Nous ne sommes que poussière face aux forces de la nature
La vague de froid actuelle qui touche l'Europe pourrait nous surprendre, étant donné que, depuis 20 ans, on nous dit que le réchauffement climatique est bien là. L'épisode que nous traversons peut même alimenter le moulin des pourfendeurs de canicule, tel l'inénarrable Claude Allègre, par exemple, pour ne citer que lui.
Peu de climatologues se hasardent à expliquer la raison de ces saints de glace qui ne devraient normalement ne sévir que du 10 au 13 mai, et qui se sont manifestés comme un véritable mini hiver, faisant revenir les maladies liées au froid, telles que les angines, bronchites et autres états grippaux.

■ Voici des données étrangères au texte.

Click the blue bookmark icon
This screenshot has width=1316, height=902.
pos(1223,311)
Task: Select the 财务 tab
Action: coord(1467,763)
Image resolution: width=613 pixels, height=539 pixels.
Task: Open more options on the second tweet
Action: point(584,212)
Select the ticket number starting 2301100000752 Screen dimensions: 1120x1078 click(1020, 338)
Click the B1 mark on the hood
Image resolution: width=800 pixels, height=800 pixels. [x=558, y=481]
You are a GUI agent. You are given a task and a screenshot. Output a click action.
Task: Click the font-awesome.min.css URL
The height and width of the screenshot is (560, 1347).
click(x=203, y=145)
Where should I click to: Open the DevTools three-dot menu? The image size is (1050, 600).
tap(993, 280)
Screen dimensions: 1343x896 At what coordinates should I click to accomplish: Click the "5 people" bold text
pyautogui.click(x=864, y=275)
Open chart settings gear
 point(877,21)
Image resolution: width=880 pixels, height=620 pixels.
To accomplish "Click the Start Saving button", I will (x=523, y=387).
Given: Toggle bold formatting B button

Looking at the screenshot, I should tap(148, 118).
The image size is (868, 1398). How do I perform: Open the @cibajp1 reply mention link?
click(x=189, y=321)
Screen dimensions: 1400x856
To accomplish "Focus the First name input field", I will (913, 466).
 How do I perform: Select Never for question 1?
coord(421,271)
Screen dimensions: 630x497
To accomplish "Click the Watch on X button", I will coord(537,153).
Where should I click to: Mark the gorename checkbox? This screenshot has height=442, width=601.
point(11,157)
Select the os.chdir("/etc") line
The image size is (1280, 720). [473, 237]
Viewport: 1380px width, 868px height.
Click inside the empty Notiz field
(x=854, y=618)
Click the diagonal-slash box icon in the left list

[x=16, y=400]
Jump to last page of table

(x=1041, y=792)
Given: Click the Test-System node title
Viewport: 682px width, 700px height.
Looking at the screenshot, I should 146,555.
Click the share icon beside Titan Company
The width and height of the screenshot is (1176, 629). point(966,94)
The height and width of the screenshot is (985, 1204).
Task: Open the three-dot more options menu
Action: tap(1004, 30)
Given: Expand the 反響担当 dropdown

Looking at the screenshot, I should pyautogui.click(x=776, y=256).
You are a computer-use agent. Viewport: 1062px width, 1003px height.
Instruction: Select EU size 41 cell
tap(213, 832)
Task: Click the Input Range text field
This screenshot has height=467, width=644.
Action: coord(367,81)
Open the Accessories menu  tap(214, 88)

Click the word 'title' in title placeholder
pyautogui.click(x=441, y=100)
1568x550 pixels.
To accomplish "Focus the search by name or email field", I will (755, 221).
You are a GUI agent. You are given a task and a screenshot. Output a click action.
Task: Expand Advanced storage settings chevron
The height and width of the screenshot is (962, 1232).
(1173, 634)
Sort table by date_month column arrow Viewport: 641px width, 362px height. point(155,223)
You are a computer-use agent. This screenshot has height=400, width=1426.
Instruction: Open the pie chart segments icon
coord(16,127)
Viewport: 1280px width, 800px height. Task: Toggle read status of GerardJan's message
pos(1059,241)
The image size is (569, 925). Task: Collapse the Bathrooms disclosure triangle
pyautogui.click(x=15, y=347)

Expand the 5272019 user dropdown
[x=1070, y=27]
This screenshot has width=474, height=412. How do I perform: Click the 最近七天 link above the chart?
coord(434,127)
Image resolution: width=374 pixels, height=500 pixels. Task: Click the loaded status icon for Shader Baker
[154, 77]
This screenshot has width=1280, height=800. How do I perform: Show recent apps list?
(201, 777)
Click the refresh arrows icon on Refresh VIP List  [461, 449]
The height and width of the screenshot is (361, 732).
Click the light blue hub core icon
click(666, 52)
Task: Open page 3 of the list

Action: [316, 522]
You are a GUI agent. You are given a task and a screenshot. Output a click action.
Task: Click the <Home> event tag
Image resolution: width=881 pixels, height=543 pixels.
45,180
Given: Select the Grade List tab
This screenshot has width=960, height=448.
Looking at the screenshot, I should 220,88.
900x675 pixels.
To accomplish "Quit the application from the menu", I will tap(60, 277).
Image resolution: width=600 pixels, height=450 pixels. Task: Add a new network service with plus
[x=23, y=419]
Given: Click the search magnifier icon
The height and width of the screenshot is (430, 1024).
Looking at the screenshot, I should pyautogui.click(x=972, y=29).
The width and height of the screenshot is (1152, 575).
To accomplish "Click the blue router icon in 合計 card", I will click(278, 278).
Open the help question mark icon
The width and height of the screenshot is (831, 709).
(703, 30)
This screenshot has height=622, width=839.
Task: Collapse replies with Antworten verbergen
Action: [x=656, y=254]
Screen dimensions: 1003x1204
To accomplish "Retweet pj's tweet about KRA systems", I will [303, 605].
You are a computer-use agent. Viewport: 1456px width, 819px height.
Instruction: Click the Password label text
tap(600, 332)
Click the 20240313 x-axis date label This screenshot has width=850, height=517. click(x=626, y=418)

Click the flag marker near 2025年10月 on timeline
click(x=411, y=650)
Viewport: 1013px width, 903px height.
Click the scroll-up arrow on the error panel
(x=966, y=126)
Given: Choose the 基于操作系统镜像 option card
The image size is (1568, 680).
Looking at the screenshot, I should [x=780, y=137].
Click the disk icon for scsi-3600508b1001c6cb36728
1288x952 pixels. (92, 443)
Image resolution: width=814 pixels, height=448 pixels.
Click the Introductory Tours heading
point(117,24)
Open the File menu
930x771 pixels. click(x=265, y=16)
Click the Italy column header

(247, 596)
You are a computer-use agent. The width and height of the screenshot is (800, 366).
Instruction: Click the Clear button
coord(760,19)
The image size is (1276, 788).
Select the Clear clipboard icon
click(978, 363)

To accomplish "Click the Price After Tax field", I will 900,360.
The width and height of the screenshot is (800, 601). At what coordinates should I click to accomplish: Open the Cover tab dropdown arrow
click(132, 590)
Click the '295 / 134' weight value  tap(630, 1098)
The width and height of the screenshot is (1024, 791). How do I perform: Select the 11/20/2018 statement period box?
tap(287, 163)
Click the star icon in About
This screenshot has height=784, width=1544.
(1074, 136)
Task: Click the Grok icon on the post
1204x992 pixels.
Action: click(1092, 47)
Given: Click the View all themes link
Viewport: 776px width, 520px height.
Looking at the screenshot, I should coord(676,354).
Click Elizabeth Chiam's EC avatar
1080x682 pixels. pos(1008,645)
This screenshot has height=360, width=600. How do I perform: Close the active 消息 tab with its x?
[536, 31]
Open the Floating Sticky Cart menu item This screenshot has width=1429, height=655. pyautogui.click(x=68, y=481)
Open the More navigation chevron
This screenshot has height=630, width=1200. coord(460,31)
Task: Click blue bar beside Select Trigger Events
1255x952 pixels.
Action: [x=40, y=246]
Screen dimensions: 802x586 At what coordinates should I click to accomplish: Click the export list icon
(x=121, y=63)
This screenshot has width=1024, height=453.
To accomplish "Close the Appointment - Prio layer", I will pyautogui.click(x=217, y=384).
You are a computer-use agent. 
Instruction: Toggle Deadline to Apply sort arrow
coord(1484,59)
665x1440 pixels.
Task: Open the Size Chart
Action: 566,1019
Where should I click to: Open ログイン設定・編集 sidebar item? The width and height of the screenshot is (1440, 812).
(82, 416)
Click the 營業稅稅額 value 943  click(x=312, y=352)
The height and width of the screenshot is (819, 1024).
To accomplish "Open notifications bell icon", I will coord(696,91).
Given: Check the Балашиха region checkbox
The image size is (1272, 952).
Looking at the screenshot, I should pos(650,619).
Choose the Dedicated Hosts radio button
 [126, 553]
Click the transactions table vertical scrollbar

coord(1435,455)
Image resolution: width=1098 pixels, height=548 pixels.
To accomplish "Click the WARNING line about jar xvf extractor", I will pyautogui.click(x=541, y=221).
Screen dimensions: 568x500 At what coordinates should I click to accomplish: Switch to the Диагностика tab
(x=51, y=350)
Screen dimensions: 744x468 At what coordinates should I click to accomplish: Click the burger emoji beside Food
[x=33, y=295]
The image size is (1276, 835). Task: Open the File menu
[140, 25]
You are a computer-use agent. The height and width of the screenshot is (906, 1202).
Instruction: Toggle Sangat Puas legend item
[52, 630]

Dans les années 1870, un volcan avait explosé littéralement, le célèbre Krakatoa, projetant des nuages de poussière impressionnants dans l'atmosphère. Ces nuages de poussières avaient circulé dans la stratosphère pendant environ trois ans, occasionnant des couchers de soleil bizarres ainsi qu'une baisse de la température du globe terrestre.
La disparition des dinosaures aurait été liée elle même à une forte baisse de température suite à l'explosion d'une météorite sur la terre, occasionnant là encore la formation de nuages de poussière, mais en proportion encore plus importantes.
Pourquoi ne penserait-on pas que notre épisode actuel ne serait pas dû aux conséquences des nuages de poussière de notre bon vieux volcan islandais ?
En tout cas, prenons ces aléas climatiques avec philosophie, et tirons en la leçon qui s'impose une fois de plus : nous ne sommes que poussière face aux forces de la nature.